Koblenz

Die 500-Seelen-Gemeinde Weiler von den Rheinhöhen über Boppard verfaßte eine Resolution und drei Parolen: "In diktatorischen und kommunistischen Ländern mehr Freiheit als in Rheinland-Pfalz" – "Knebelung des Selbstverwaltungsrechtes" – "Richtig ist, was dem Forstmeister nützt". Seit Monaten schwelt ein Streit zwischen dem Weiler Gemeinderat und dem Bopparder Forstamt. Der Streit drang in die Ohren der Bezirksregierung in Koblenz, und nicht genug damit, seit wenigen Wochen sind alle Volksvertreter des Mainzer Landtags von dem Ungeheuerlichen unterrichtet – der Streit um den Wald von Weiler wuchert und wuchert.

Am Anfang stand ein Problem aus dem Alltag vieler Gemeinden: Den großen Aufgaben der Kommune, die aus den beiden Ortsteilen Weiler und Fleckertshöhe besteht, standen nur kleine Einnahmen gegenüber. An Grund- und Gewerbesteuern fließen jährlich ganze 20 000 Mark in die Dorfkasse, doch da war ja auch noch der Wald. Zunächst vorsichtig, später aber mutiger, beantragten die Gemeindevertreter beim Bopparder Forstamt "Sonderhiebe", die über die im Forstbetriebswerk festgesetzte Zahl von Festmetern Holz weit hinausging. Das Forstamt sagte zu Anfang ja, später kategorisch nein. Heute gesteht Bürgermeister Krambrich, der seit Tagen seines Amtes enthoben ist: "Wir hatten das Geld aus dem Sonderhieb – leichtsinnigerweise, das gebe ich zu – schon eingeplant."

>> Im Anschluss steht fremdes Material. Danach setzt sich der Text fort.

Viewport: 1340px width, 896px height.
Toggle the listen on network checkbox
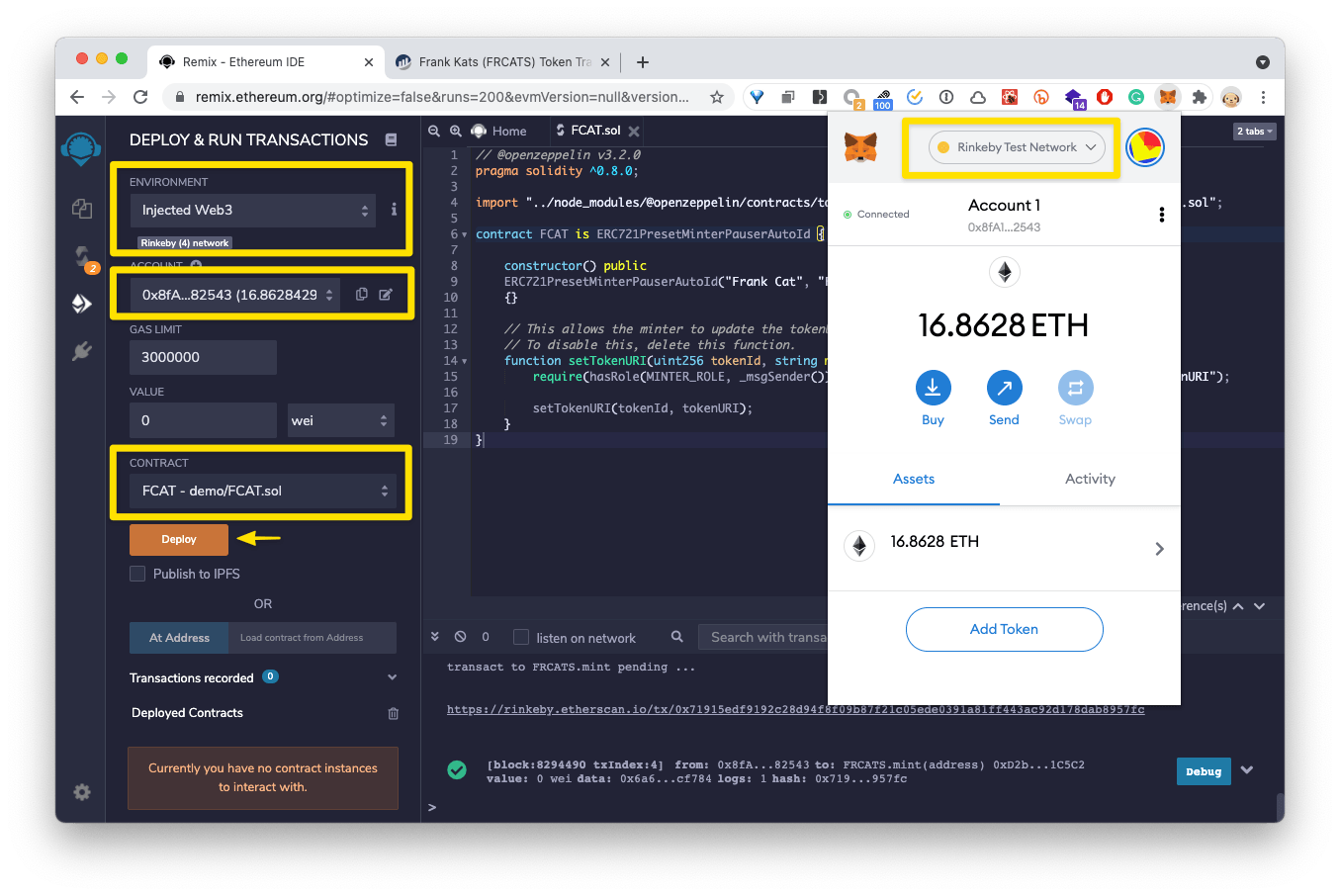pyautogui.click(x=521, y=638)
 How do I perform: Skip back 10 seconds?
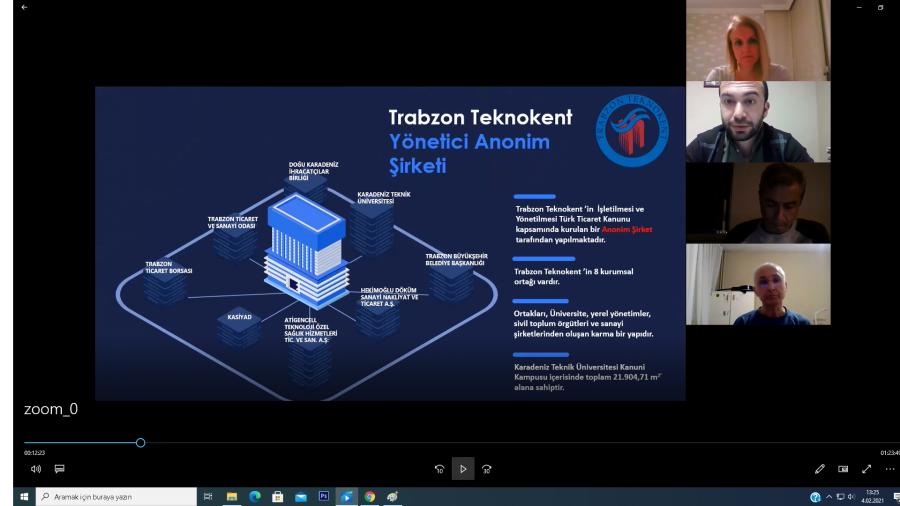(x=439, y=468)
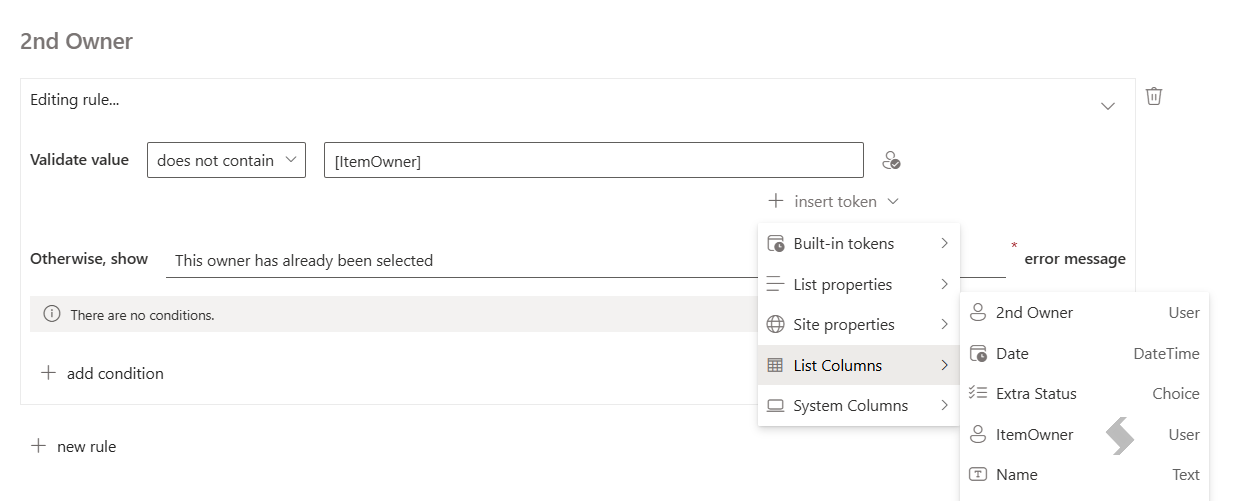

Was die Männer von Weiler in den letzten zehn Jahren aus dem Nichts heraus planten und bauten, das waren keine leichtfertig verwirklichten Projekte. 1960: Eine zweiklassige Volksschule (220 000 Mark). Sie steht allerdings seit einiger Zeit halb leer, weil im benachbarten Bad Salzig eine Mittelpunktschule entsteht. Weiler leistet hinhaltenden Widerstand: Es bleibt jährlich die 3000 Mark anteiliger Schulkosten hartnäckig schuldig.

Im 300 Meter über Weiler gelegenen Fleckertshöhe entstand im gleichen Jahr eine Wasserleitung für 130 000 Mark; zwei Jahre später folgte die Kanalisation (150 000 Mark); 1963 verschlang die Ortsstraße von Fleckertshöhe 140 000 Mark; Ende des vergangenen Jahres erhielt der größere Gemeindeteil neue Wasserleitungen (350 000 Mark); parallel hierzu entstand eine moderne Kanalisation (700 000 Mark); 250 000 Mark kostete die Erschließung des neuen Ortsteils "Im Bungart"; die Ortsstraße in Weiler schlug mit 350 000 Mark zu Buch. Kritiker dieser fröhlichen Ausgabenpolitik erhitzen sich besonders an einem Projekt, das bei weitem nicht das kostspieligste war: Am Bau des Sportplatzes für 60 000 Mark.

Trotz Beihilfen des Landes zwischen 50 und 70 Prozent, trotz Waldverkaufs, der 300 000 Mark einbrachte, stieg die Verschuldung des Dorfes auf rund eine Million Mark. Das sind 2000 Mark pro Kopf der Bevölkerung.

In dieser Situation geschah das, was der Bopparder Oberforstmeister Adalbert Blank so kommentiert: "Ich wüßte nicht, wann so etwas schon einmal vorgekommen ist." Die Volksvertreter von Weiler entschlossen sich einstimmig für einen Sonderhieb von 8000 Festmeter (Krambrich: "Der sollte uns 500 000 Mark einbringen"), obwohl sie das Nein der Forstverwaltung schon in der Tasche hatten.